▶ [Work required]: Here is a block of entries. Write out its lines exactly, from the first through the one containing "You are a computer-use agent.".

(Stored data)
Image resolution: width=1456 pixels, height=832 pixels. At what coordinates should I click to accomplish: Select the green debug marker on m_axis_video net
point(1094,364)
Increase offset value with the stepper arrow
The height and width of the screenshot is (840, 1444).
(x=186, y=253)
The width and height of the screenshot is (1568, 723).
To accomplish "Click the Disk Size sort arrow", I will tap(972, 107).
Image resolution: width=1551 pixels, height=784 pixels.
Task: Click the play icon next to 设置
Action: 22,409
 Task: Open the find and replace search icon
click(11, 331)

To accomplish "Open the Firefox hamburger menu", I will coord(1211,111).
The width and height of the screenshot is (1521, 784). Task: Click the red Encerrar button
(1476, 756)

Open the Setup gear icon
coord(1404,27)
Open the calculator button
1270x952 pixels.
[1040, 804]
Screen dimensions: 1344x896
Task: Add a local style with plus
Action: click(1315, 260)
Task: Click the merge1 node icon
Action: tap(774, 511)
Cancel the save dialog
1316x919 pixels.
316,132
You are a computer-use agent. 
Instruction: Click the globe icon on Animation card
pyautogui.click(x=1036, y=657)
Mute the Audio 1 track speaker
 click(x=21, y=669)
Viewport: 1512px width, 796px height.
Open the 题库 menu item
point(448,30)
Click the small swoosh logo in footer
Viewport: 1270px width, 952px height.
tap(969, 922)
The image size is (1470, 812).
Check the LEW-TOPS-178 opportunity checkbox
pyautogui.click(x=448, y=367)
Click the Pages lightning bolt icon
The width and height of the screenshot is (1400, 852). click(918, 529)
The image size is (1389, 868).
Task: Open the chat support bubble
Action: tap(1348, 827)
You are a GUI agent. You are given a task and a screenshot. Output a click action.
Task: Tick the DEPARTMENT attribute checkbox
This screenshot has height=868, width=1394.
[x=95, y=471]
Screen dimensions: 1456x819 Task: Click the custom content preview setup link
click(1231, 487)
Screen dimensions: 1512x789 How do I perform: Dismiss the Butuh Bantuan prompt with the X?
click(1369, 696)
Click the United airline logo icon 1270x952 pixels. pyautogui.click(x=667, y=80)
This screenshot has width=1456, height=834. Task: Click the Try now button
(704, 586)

▶ [Answer space]:
Image resolution: width=1456 pixels, height=832 pixels. At what coordinates should I click to accomplish: Select the green debug marker on m_axis_video net
point(1094,364)
Increase offset value with the stepper arrow
The height and width of the screenshot is (840, 1444).
(x=186, y=253)
The width and height of the screenshot is (1568, 723).
To accomplish "Click the Disk Size sort arrow", I will tap(972, 107).
Image resolution: width=1551 pixels, height=784 pixels.
Task: Click the play icon next to 设置
Action: 22,409
 Task: Open the find and replace search icon
click(11, 331)

To accomplish "Open the Firefox hamburger menu", I will coord(1211,111).
The width and height of the screenshot is (1521, 784). Task: Click the red Encerrar button
(1476, 756)

Open the Setup gear icon
coord(1404,27)
Open the calculator button
1270x952 pixels.
[1040, 804]
Screen dimensions: 1344x896
Task: Add a local style with plus
Action: click(1315, 260)
Task: Click the merge1 node icon
Action: tap(774, 511)
Cancel the save dialog
1316x919 pixels.
316,132
You are a computer-use agent. 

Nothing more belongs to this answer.